START Excerpt provided

In Sunday’s reading from 1 John 4:1-6 we are cautioned not to believe every spirit. So what can we believe?
“Test the spirits to see if they are from God.” (1 John 4:1)
Lesson One: not every spirit is of God.
Easy enough. Just because it looks good or feels good, doesn’t mean it is good and holy.
Jesus acknowledged as much, saying, “Not everyone who says to me, ‘Lord, Lord,’ will get into the kingdom of heaven. Only those who do the will of my Father who is in heaven will enter” (Matthew 7:21). And, “if someone says to you, ‘Look, here’s the Christ,” or ‘He’s over here,’ don’t believe it. False christs and false prophets will appear, and they will offer great signs and wonders in order to deceive, if possible, even those who God has chosen” (Matthew 24:23-24).
So, we need to test the spirits (images, ideas, claims, etc. about God). But how?
“This is how you know if a spirit comes from God: every spirit that confesses that Jesus Christ has come as a human is from God.” (1 John 4:2)
Lesson Two: Spirit of truth acknowledges that Jesus came in flesh and blood
Bodies – flesh and blood – matter. Jesus’ body. Your body. My body. Your neighbor’s body. Women’s bodies. Men’s bodies. Migrants’ bodies. Dark-skinned bodies. Fair-skinned bodies. Soldiers’ bodies. Young bodies. Old bodies. Bodies of all kinds. Bodies matter to God, and to us. The Spirit of Truth acknowledges the blessedness and holiness of bodies.
But in the early days of the church there were those who claimed that Jesus was a spirit only, not a real flesh-and-blood person. The early Christians held firm to the belief that Jesus came in the flesh and blood. Why does this matter?
Pinch yourself. Drink a glass of cold water on a warm day. Breathe deeply. Look in a mirror. The body is beautiful. It matters. It matters so much to God that God chose to send the Savior into the world as one of us. In real flesh and blood. To experience what we experience, even to the point of suffering and death. God did this to show us a way of life that reaches beyond what we see and know into the boundless grace of the Kingdom of God.
Yet this promised Kingdom is not matter-less, but instead is deeply tangible and created and material. Jesus rose from the dead and ascended into heaven with flesh and blood (John 20:24-31). The Christian church looks forward to a promised future that is a new heaven and a new earth joined together (Revelation 21), not a disembodied spiritual realm. We look “for the resurrection of the dead, and the life of the world to come” (The Nicene Creed).
And, in our world today, we too often act as if certain bodies are more important than others, based on gender, wealth, status, size, ability, age, and so forth. Such prioritization of some bodies over others is a heresy and a denial of Christ, who comes to us in the flesh.
“Every spirit that doesn’t confess Jesus is not from God. This is the spirit of the antichrist, which you have heard is coming and is now already in the world.” (1 John 4:3)
Lesson Three: Watch out for that which denies Christ
To deny Christ is to deny the value of the body, of the flesh, of the world that God so loves (John 3:16).
Some deny Christ with their words. They do not share our Christian faith. That alone is not an antichrist.

END Excerpt provided
START Data

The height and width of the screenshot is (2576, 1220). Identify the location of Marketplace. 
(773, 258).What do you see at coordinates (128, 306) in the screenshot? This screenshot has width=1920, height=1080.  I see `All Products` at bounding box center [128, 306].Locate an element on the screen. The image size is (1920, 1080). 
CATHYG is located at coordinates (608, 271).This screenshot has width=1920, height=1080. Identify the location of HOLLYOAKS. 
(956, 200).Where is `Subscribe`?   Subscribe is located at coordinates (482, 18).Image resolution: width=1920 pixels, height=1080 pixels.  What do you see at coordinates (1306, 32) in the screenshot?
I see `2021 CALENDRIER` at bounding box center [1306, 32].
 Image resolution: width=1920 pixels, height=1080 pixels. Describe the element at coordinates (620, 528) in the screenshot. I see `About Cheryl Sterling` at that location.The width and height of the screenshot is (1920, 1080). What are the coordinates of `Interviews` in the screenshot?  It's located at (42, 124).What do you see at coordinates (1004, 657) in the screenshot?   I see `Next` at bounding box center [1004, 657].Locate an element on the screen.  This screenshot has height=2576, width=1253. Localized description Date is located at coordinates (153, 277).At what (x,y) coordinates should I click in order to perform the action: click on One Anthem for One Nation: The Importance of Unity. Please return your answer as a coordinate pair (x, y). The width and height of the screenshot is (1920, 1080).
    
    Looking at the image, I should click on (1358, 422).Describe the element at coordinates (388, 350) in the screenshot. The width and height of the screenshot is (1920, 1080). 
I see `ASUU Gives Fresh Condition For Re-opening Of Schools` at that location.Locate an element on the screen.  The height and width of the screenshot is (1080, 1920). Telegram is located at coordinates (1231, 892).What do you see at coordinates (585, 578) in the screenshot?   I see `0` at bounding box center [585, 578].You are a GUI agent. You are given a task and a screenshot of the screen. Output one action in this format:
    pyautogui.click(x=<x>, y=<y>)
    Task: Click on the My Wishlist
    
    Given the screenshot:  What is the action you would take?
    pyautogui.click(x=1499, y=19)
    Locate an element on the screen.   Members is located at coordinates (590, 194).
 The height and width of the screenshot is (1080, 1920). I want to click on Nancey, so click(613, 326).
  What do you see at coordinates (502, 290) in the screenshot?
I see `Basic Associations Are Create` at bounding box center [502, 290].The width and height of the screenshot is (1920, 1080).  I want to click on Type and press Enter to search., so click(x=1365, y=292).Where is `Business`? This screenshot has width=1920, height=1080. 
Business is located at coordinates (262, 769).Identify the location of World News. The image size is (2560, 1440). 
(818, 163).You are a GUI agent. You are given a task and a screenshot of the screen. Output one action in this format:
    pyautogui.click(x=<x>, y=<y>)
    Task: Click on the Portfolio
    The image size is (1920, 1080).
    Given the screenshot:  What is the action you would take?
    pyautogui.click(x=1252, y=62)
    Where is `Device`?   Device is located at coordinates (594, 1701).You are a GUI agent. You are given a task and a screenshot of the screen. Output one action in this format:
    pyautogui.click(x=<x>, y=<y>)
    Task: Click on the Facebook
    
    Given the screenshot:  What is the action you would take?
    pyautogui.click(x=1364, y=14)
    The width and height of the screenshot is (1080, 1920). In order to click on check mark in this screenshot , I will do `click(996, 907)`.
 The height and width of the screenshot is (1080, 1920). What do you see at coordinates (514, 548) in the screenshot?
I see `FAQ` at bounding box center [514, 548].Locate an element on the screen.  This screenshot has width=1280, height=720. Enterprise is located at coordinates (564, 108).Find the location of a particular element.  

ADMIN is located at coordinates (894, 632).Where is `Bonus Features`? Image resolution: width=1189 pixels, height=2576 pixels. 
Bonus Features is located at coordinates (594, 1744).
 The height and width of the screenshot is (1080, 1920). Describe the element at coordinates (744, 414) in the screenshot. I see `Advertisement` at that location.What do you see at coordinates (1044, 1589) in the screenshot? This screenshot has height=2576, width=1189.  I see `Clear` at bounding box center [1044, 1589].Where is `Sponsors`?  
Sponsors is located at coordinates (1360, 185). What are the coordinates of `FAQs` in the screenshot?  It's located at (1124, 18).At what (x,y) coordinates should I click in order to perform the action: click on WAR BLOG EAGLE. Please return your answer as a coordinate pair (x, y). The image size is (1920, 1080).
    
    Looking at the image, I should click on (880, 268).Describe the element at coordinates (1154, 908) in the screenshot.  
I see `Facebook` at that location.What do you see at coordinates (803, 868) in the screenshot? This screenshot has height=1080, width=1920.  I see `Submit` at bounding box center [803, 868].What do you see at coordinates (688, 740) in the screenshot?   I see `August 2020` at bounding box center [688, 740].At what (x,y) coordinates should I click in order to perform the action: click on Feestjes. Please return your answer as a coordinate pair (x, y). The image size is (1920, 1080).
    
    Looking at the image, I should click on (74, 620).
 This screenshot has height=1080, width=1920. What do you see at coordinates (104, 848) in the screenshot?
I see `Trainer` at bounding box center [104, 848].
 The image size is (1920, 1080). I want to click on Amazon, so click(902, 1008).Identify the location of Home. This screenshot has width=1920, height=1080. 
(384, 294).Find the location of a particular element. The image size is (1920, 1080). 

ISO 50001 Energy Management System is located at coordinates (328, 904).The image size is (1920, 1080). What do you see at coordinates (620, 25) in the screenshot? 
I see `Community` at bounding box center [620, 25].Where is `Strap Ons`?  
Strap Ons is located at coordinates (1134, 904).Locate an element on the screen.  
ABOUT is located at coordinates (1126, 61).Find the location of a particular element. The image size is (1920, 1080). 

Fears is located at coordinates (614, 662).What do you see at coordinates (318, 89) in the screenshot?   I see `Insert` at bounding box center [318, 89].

END Data

Aim of the task: In the reflection on 1 John 4:1-6, what did some people in the early days of the church claim about Jesus?

Response box: They claimed that Jesus was a spirit only, not a real flesh-and-blood person.